23. Dendam Cabe-cabean

57 9 0
                                    

Ara berjalan cepat menuju kamar mandi. Lomba telah usai, dan sekarang para peserta disuruh menunggu untuk mengetahui hasil lomba yang akan diumumkan hari itu juga. Ara semakin mempercepat langkahnya menuju kamar mandi yang terletak di belakang sekolah saat ia merasa ada yang mengikutinya dari belakang. Keadaan koridor SMA Mutiara Bangsa yang terletak di dekat kamar mandi terlihat sepi. Ara pun langsung masuk ke dalam kamar mandi untuk mengeluarkan sesuatu yang ditahannya sejak dari tadi. Setelah selesai, ia pun langsung keluar untuk kembali ke ruangan lomba. Namun, langkahnya terhenti saat jalannya di halangi oleh tiga anak cowok berseragam SMA Mutiara Bangsa. Secara tiba-tiba, dua dari anak cowok itu langsung memegang tangan Ara, tanpa sempat Ara mengelak.
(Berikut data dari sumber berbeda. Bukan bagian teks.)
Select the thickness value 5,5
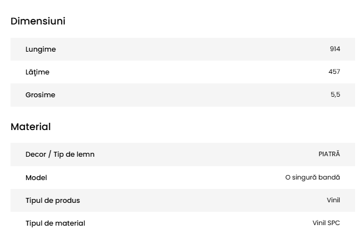 (x=335, y=95)
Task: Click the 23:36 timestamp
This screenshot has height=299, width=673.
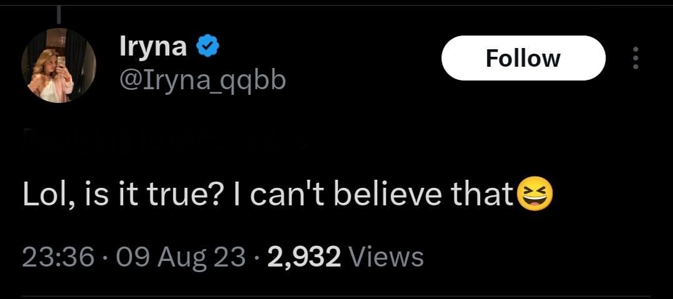Action: (58, 256)
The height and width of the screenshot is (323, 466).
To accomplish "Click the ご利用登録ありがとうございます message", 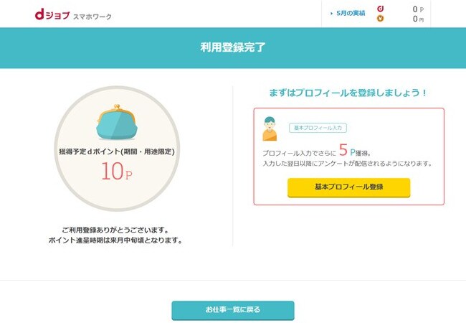I will pyautogui.click(x=115, y=230).
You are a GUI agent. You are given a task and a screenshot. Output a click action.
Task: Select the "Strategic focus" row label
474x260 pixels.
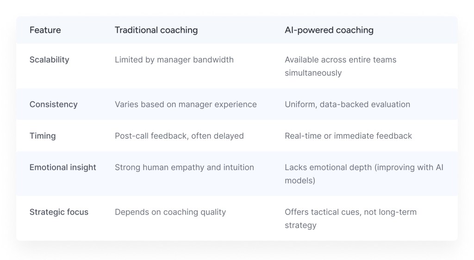click(59, 212)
"Ohh, jadi ini yang udah bikin Cika malu," kata salah satu anak cowok yang berada di hadapan Ara. Anak cowok itu memandang Ara dengan tatapan mengejek.
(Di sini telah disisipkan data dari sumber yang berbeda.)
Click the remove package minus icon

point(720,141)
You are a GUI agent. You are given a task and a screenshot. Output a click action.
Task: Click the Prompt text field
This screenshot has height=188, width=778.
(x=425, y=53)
Ara menatap sinis cowok itu. Dia paham sekarang. Jadi, cowok-cowok ini suruhan si Cika-Cika itu. Ara tersenyum meremehkan membuat cowok yang berada di hadapannya itu menatapnya garang.
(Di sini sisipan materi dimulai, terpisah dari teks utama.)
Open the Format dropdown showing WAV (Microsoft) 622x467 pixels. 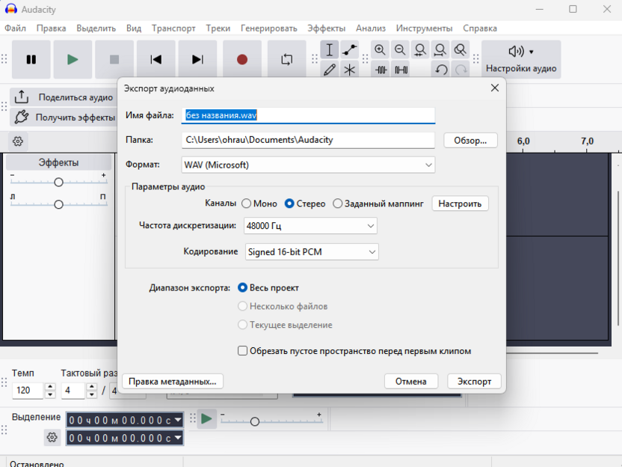point(308,165)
"Oh, jadi ini toh terong si cabe-cabean," ceplos Ara sambil menggut-manggut.

"Sekarang lo bisa tersenyum, tapi setelah ini gue pastiin lo gak bakal bisa tersenyum lagi!" kata cowok itu lalu menjambak kencang rambut Ara.

Ara memejamkan matanya, menahan sensasi nyeri di kepalanya. "Dasar bencong! Udah keroyokan, mainnya jambakan pula! Gak sekalian lo cakar-cakaran!"

Cowok itu memperkencang jambakannya lalu melepaskannya dengan kasar dan menatap Ara marah. Ia tersenyum tipis sambil mengusap pipi Ara. "Bibir lo menggoda juga yah?"

Mata Ara melotot. Jantungnya berdegub kencang. Ia bersumpah, sampai cowok itu berani menyentuh bibirnya, ia akan menghabisi mereka dengan kedua tangannya sendiri. Enak saja cowok itu ingin menyentuh bibirnya! Si Aliennya saja baru sekali mencium bibirnya! Astaga, Ra! Fokus, Ra! Fokus! Kenapa jadi inget ke ciuman dia dengan si Alien sih! Harusnya ia fokus untuk memikirkan gimana caranya lepas dari para brengsek ini yang sudah berani-beraninya menyentuh tangannya.

"Berani lo sentuh bibir cewek gue, gue bikin lo gak bisa ngomong dan liat matahari hari ini juga!" seru seseorang membuat mereka semua menengok.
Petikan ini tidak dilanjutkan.